[Excerpt to read]
During the 1960s and 1970s, Fiat Ferroviaria developed a tilting technology for trains and was the first (and the only one for several decades) to produce active tilting trains with the trademark of Pendolino. In Italy, several classes of Pendolinos were adopted starting from 1976 (ETR 401, ETR 450, ETR 460-65, ETR 480-85 and the Alstom made ETR600.

Following the success of the ETR 450 series introduced in Italy in 1988 (the 401 series introduced in 1976 consisted of only 2 trainsets and never operated regular commercial service, working more like an "on-wheel laboratory"), tilting systems including bogies, traction, electric and electronic equipment were ordered by several countries:

- Germany (ICE T)
- Finland (VR Class Sm3 and VR Class Sm6)
- Switzerland (Cisalpino)
- Spain (Alaris)
- Portugal (Alfa Pendular)
- Slovenia (SŽ series 310)
- Czech Republic (ČD Class 680)

[Data extract]
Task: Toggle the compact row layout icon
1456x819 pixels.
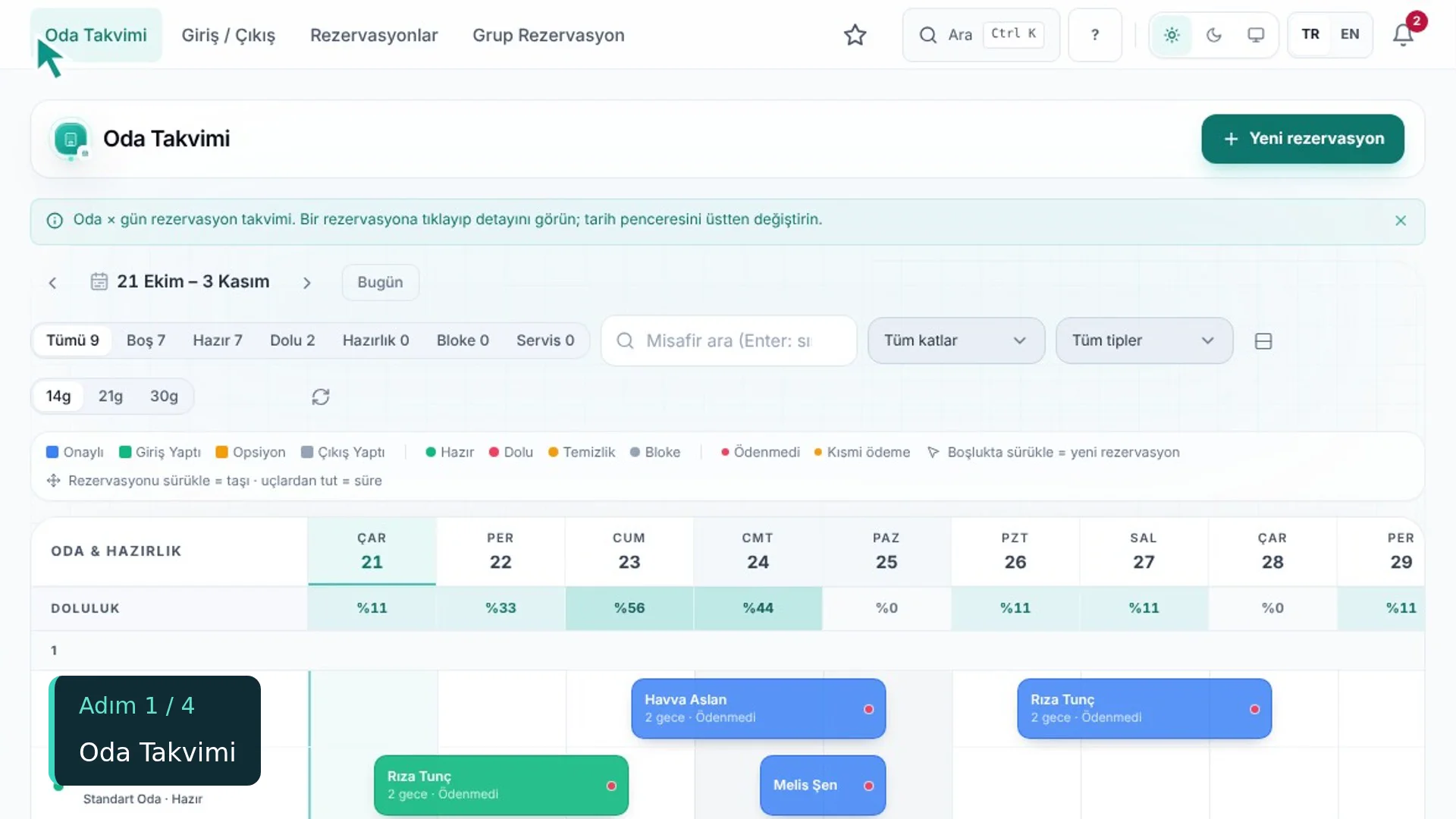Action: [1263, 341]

[Task set]
a) From the excerpt on Pendolino trains, list every country that the text says ordered tilting systems.
b) According to the excerpt on Pendolino trains, are these statements true? Answer yes or no for each and quote the words that decide it.
(i) The 401 series consisted of only 2 trainsets.
(ii) The ETR 450 series was introduced in Italy in 1976.
(iii) Fiat Ferroviaria developed its tilting technology during the 1980s.
c) Write out the part of the excerpt on Pendolino trains that starts at "During the 1960s" and continues up to and including "- Spain (Alaris)".

[Task-by-task solutions]
a) Germany, Finland, Switzerland, Spain, Portugal, Slovenia, Czech Republic

b)
(i) Yes: "the 401 series introduced in 1976 consisted of only 2 trainsets"
(ii) No: "the ETR 450 series introduced in Italy in 1988"
(iii) No: "During the 1960s and 1970s, Fiat Ferroviaria developed a tilting technology for trains"

c)
During the 1960s and 1970s, Fiat Ferroviaria developed a tilting technology for trains and was the first (and the only one for several decades) to produce active tilting trains with the trademark of Pendolino. In Italy, several classes of Pendolinos were adopted starting from 1976 (ETR 401, ETR 450, ETR 460-65, ETR 480-85 and the Alstom made ETR600.

Following the success of the ETR 450 series introduced in Italy in 1988 (the 401 series introduced in 1976 consisted of only 2 trainsets and never operated regular commercial service, working more like an "on-wheel laboratory"), tilting systems including bogies, traction, electric and electronic equipment were ordered by several countries:

- Germany (ICE T)
- Finland (VR Class Sm3 and VR Class Sm6)
- Switzerland (Cisalpino)
- Spain (Alaris)